### Task to complete
What is needed is an exact transcription of the line containing "Switch to the Designer tab" and every line after it through the end of the entries below, with no pictures.

### Listed records
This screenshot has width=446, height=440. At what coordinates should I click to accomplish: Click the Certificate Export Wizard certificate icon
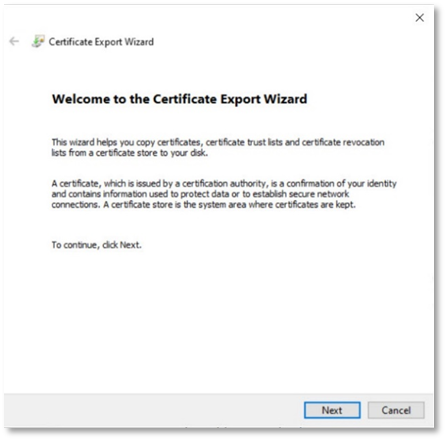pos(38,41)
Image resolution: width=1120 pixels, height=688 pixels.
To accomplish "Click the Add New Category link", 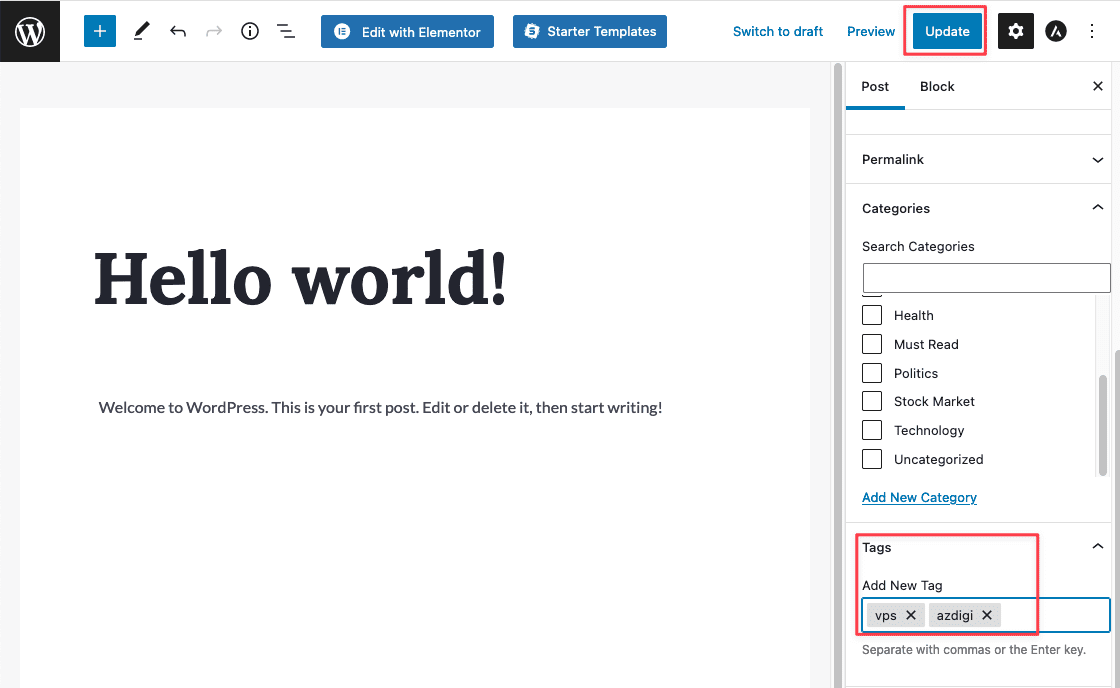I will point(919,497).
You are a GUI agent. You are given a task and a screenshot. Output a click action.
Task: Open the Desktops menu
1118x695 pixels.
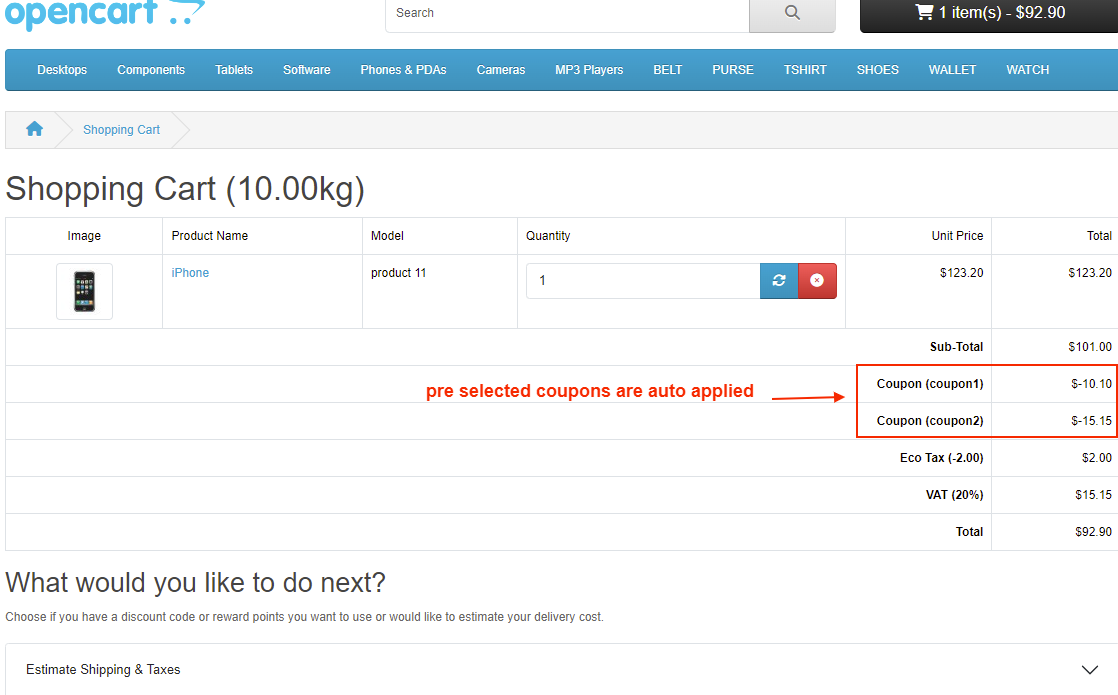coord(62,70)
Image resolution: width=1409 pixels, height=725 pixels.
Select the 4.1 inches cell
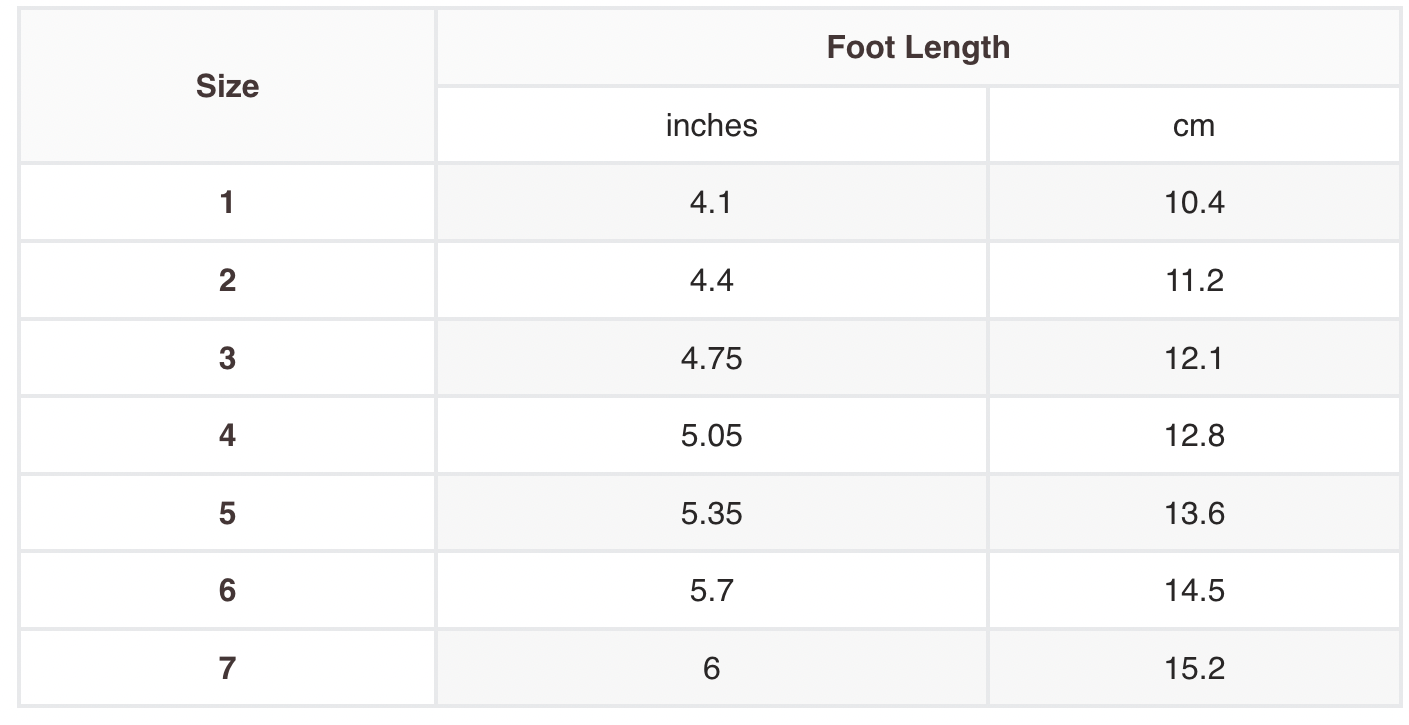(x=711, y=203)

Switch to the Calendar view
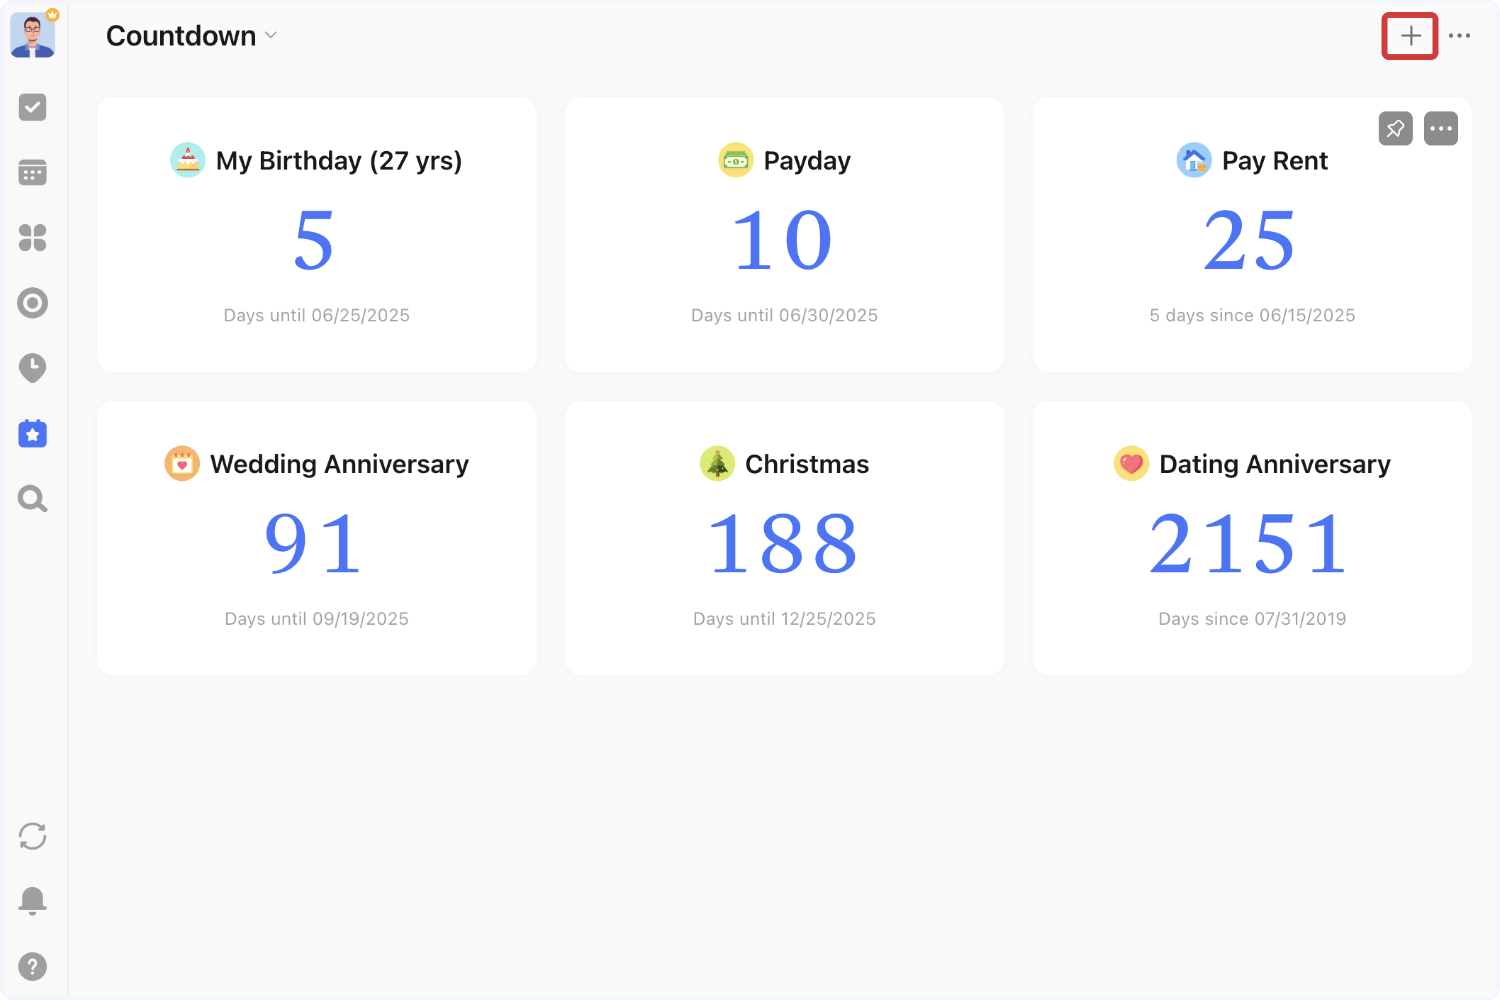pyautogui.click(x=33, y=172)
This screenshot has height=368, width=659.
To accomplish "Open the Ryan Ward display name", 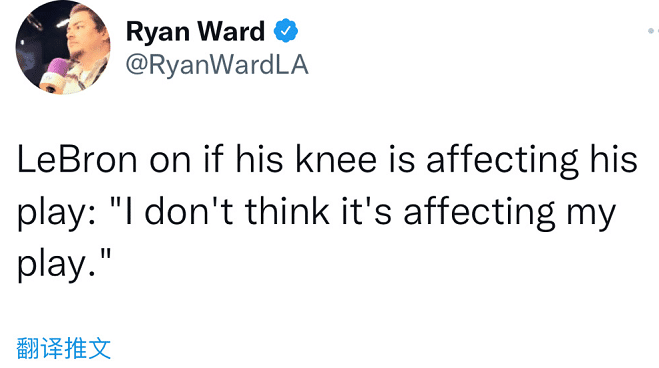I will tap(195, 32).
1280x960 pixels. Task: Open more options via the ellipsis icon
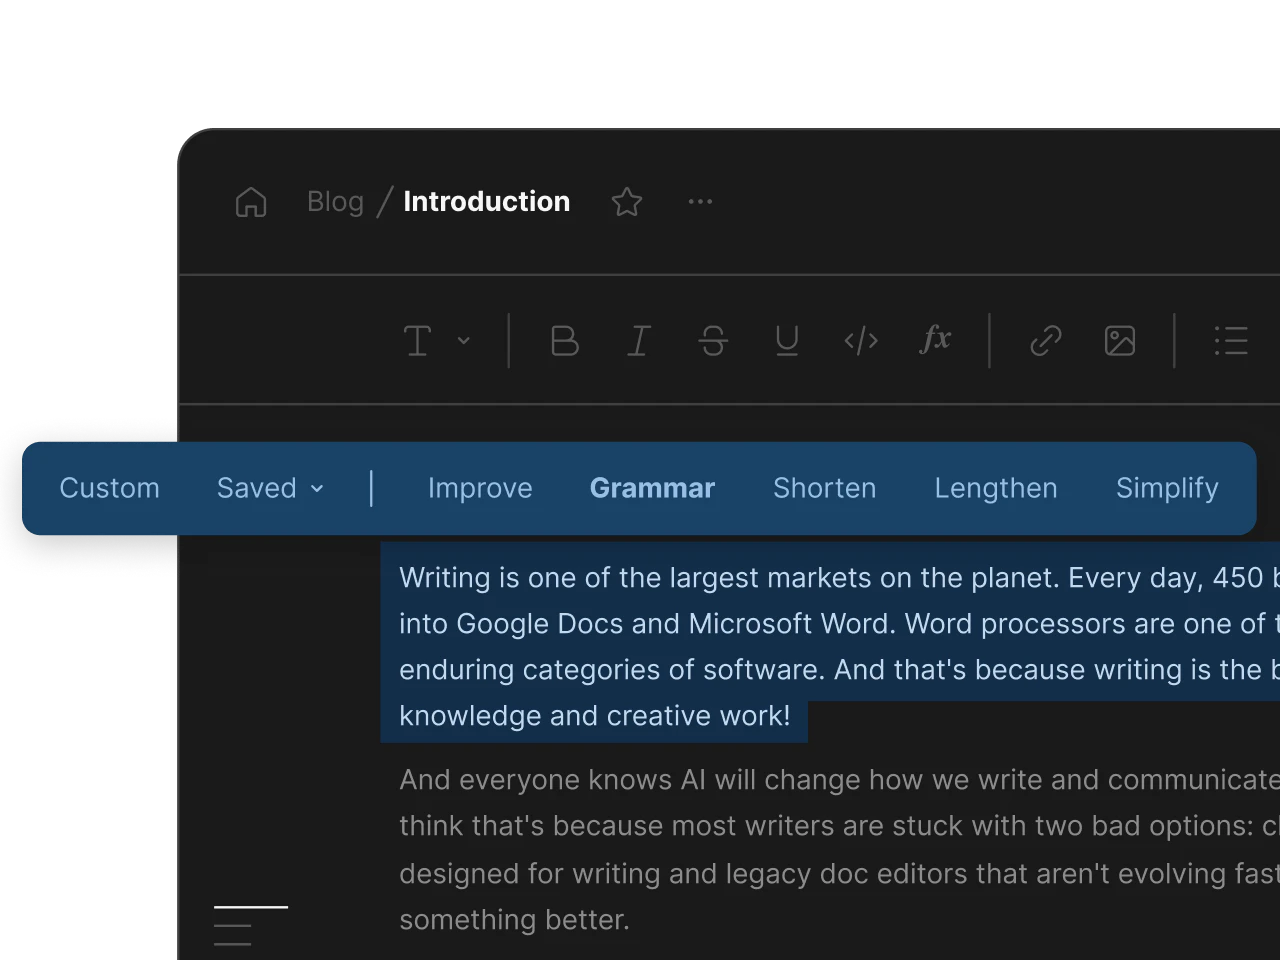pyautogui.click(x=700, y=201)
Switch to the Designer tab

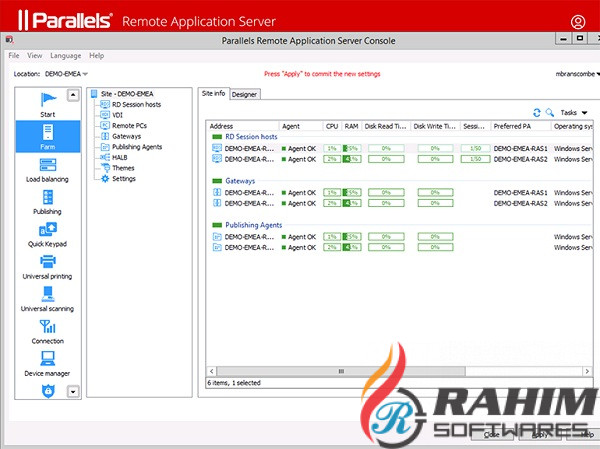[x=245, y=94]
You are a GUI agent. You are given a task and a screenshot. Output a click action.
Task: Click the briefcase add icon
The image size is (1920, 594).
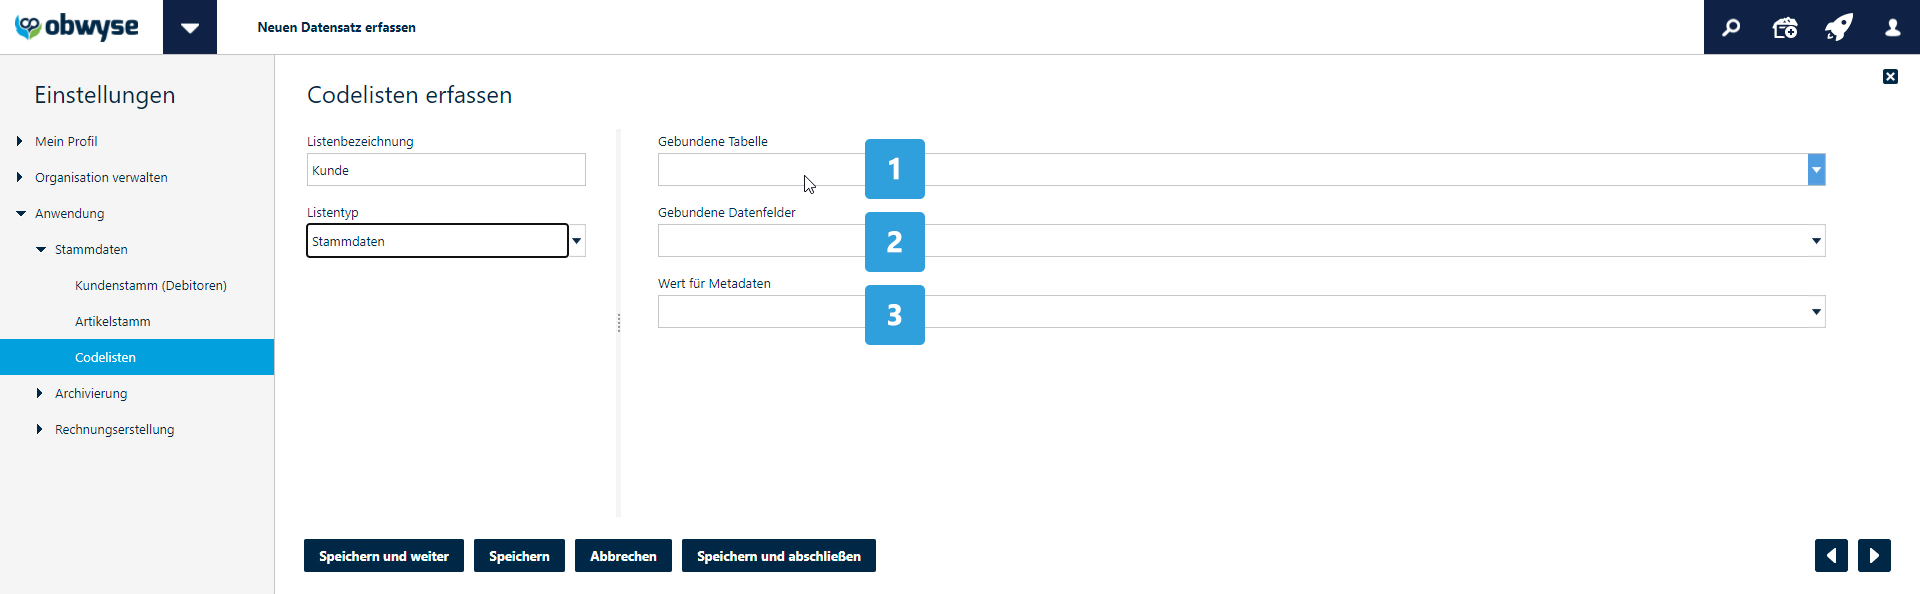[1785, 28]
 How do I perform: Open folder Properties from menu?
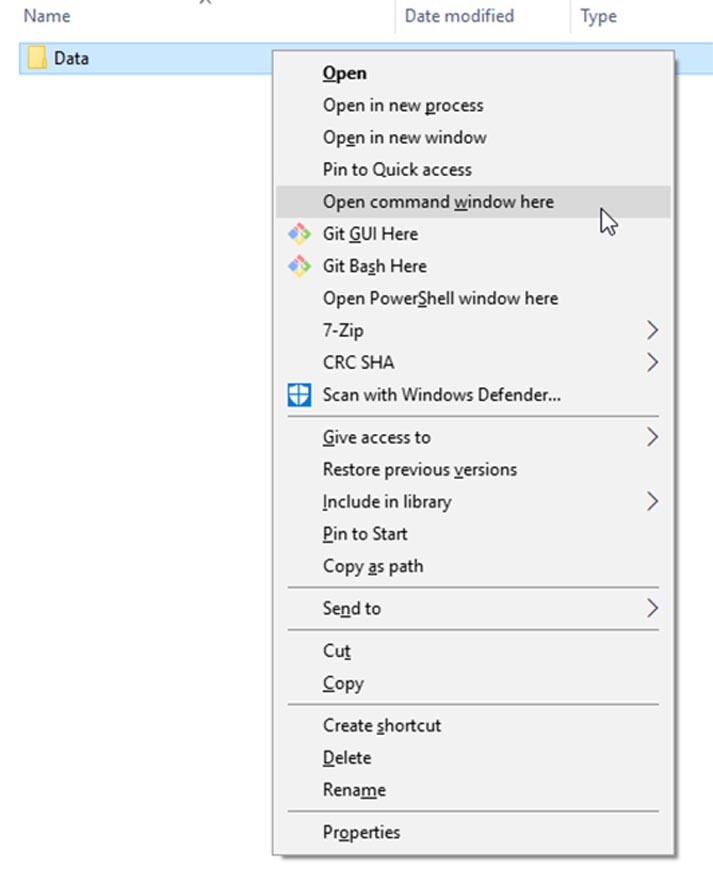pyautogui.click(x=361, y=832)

### Exercise result
Switch to the Designer tab

[x=245, y=94]
You are a GUI agent. You are given a task and a screenshot. Output a click action.
Task: Click the briefcase add icon
The image size is (1920, 594).
[1785, 28]
 How do I perform: Open folder Properties from menu?
pyautogui.click(x=361, y=832)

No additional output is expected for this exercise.